(begin)

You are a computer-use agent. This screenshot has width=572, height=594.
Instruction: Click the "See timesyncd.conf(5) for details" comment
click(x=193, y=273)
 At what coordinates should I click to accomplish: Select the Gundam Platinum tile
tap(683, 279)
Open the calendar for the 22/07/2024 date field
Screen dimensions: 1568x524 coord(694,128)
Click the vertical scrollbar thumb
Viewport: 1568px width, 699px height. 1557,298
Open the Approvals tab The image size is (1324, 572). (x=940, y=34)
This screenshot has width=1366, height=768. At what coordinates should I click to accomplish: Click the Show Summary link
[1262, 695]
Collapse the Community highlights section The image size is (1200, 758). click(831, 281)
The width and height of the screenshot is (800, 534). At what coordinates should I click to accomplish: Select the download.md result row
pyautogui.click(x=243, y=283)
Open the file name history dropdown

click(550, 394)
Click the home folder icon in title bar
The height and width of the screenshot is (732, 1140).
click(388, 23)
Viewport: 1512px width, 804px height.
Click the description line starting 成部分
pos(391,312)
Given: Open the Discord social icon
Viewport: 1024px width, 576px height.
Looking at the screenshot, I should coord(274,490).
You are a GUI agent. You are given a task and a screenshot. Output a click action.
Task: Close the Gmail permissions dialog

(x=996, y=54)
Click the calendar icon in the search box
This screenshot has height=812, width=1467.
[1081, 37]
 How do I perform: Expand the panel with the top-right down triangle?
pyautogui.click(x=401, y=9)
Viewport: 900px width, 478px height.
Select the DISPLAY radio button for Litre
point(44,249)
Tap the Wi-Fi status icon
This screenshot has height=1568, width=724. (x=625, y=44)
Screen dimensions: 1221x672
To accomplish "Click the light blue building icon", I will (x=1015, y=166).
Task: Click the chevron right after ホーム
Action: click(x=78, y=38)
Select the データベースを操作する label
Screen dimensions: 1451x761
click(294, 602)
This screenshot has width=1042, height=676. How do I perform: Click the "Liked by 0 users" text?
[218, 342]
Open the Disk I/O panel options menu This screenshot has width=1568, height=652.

(end)

## What to work on:
Format every line of the rows above as a Markdown table with the columns No. and Line, numbering the lines in order and omitting any blank lines.

## Result below:
| No. | Line |
|---|---|
| 1 | You are a computer-use agent. This screenshot has width=572, height=594. |
| 2 | Instruction: Click the "See timesyncd.conf(5) for details" comment |
| 3 | click(x=193, y=273) |
| 4 |  At what coordinates should I click to accomplish: Select the Gundam Platinum tile |
| 5 | tap(683, 279) |
| 6 | Open the calendar for the 22/07/2024 date field |
| 7 | Screen dimensions: 1568x524 coord(694,128) |
| 8 | Click the vertical scrollbar thumb |
| 9 | Viewport: 1568px width, 699px height. 1557,298 |
| 10 | Open the Approvals tab The image size is (1324, 572). (x=940, y=34) |
| 11 | This screenshot has width=1366, height=768. At what coordinates should I click to accomplish: Click the Show Summary link |
| 12 | [1262, 695] |
| 13 | Collapse the Community highlights section The image size is (1200, 758). click(831, 281) |
| 14 | The width and height of the screenshot is (800, 534). At what coordinates should I click to accomplish: Select the download.md result row |
| 15 | pyautogui.click(x=243, y=283) |
| 16 | Open the file name history dropdown |
| 17 | click(550, 394) |
| 18 | Click the home folder icon in title bar |
| 19 | The height and width of the screenshot is (732, 1140). |
| 20 | click(388, 23) |
| 21 | Viewport: 1512px width, 804px height. |
| 22 | Click the description line starting 成部分 |
| 23 | pos(391,312) |
| 24 | Given: Open the Discord social icon |
| 25 | Viewport: 1024px width, 576px height. |
| 26 | Looking at the screenshot, I should coord(274,490). |
| 27 | You are a GUI agent. You are given a task and a screenshot. Output a click action. |
| 28 | Task: Close the Gmail permissions dialog |
| 29 | (x=996, y=54) |
| 30 | Click the calendar icon in the search box |
| 31 | This screenshot has height=812, width=1467. |
| 32 | [1081, 37] |
| 33 |  How do I perform: Expand the panel with the top-right down triangle? |
| 34 | pyautogui.click(x=401, y=9) |
| 35 | Viewport: 900px width, 478px height. |
| 36 | Select the DISPLAY radio button for Litre |
| 37 | point(44,249) |
| 38 | Tap the Wi-Fi status icon |
| 39 | This screenshot has height=1568, width=724. (x=625, y=44) |
| 40 | Screen dimensions: 1221x672 |
| 41 | To accomplish "Click the light blue building icon", I will (x=1015, y=166). |
| 42 | Task: Click the chevron right after ホーム |
| 43 | Action: click(x=78, y=38) |
| 44 | Select the データベースを操作する label |
| 45 | Screen dimensions: 1451x761 |
| 46 | click(294, 602) |
| 47 | This screenshot has width=1042, height=676. How do I perform: Click the "Liked by 0 users" text? |
| 48 | [218, 342] |
| 49 | Open the Disk I/O panel options menu This screenshot has width=1568, height=652. |